Things to do:
**A)** In the passage on Montana's land exchange policy, what three problems does it say can result from trust lands being fragmented or landlocked?
**B)** Translate this sentence from the passage on Montana's land exchange policy into Spanish: "The adoption of a new land exchange policy represents a major victory for Montana's public lands, public schools, ranchers, and recreationists."
**C)** Write a continuation of the passage on Montana's land exchange policy, starting after its final sentence.

The revisions – prepared by Auditor Brown and his team with the input of agricultural, conservation, and sportsmen’s groups – reflect the principle that decisions about the people’s land should be made by elected officials accountable to voters under the Montana Constitution, not bureaucrats.
The adoption of a new land exchange policy represents a major victory for Montana’s public lands, public schools, ranchers, and recreationists.
“As a fourth-generation Montanan, I know our state’s residents treasure our public lands and guard them jealously,” Brown said. “We should not be selling them off, locking them away, or letting them sit trapped in a broken process that limits access and shortchanges Montana schoolchildren. We should be managing them for the people, for public access, and for the long-term benefit of the trust.”
Montana’s trust lands face real challenges. Many trust lands are fragmented or landlocked, which can lead to limited revenue generation, increased management costs, and restricted public access. Brown’s motion points to several problems tied to the existing land exchange policy, such as growing conflicts involving water disputes, corner-crossing concerns, and checkerboarded parcels that are difficult to manage and may reduce long-term income potential for Montana schools.

Given information:

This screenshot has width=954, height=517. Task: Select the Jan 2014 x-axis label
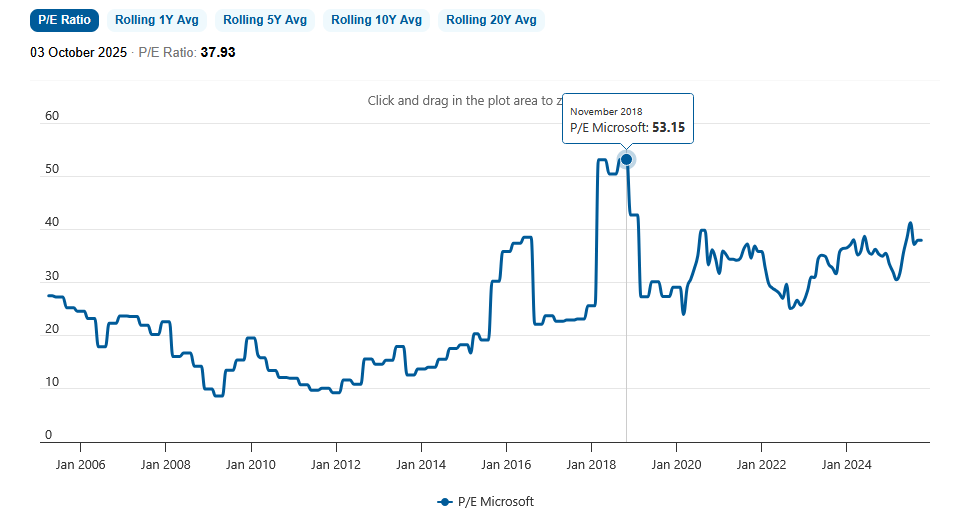click(421, 464)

Set of answers:
**A)** Limited revenue generation, increased management costs, and restricted public access.

**B)** La adopción de una nueva política de intercambio de tierras representa una gran victoria para las tierras públicas, las escuelas públicas, los ganaderos y los aficionados a la recreación al aire libre de Montana.

**C)**
The revisions include giving the Land Board greater visibility into the application and review process for land exchanges, improving transparency and consistency of land exchange decisions, supporting fiduciary obligations to trust beneficiaries, and reducing unnecessary discretionary decision points within the agency review process.
“Montanans did not elect an unaccountable bureaucracy to rule over trust land from behind a desk,” Brown continued. “Voters from across the Treasure State elected a Land Board to make tough decisions in the open, protect our public lands heritage, and fight for the people who actually own these lands. That is exactly what we did today. This vote takes power away from unelected gatekeepers and returns it to the elected Land Board where it belongs.”
Click HERE to view an FAQ on the updated land exchange policy. A copy of Auditor Brown’s motion at the Land Board is also available HERE.
Key Directional Shifts
• Board-Centric Oversight: the 2026 draft shifts meaningful decision-making authority to the Board at multiple stages – preliminary review, consultant approval, and extension requests – that were previously handled administratively by the Department.
• Formalized Public Engagement: public participation is elevated from a procedural requirement to a structural design principle, with seven enumerated opportunities built into the process architecture.
• Applicant Guidance: the 2026 draft provides substantially more guidance to applicants about what constitutes a favorable exchange, what factors are weighted, and how the Board will evaluate specific scenarios. This is intended to reduce the cost of unfavorable applications.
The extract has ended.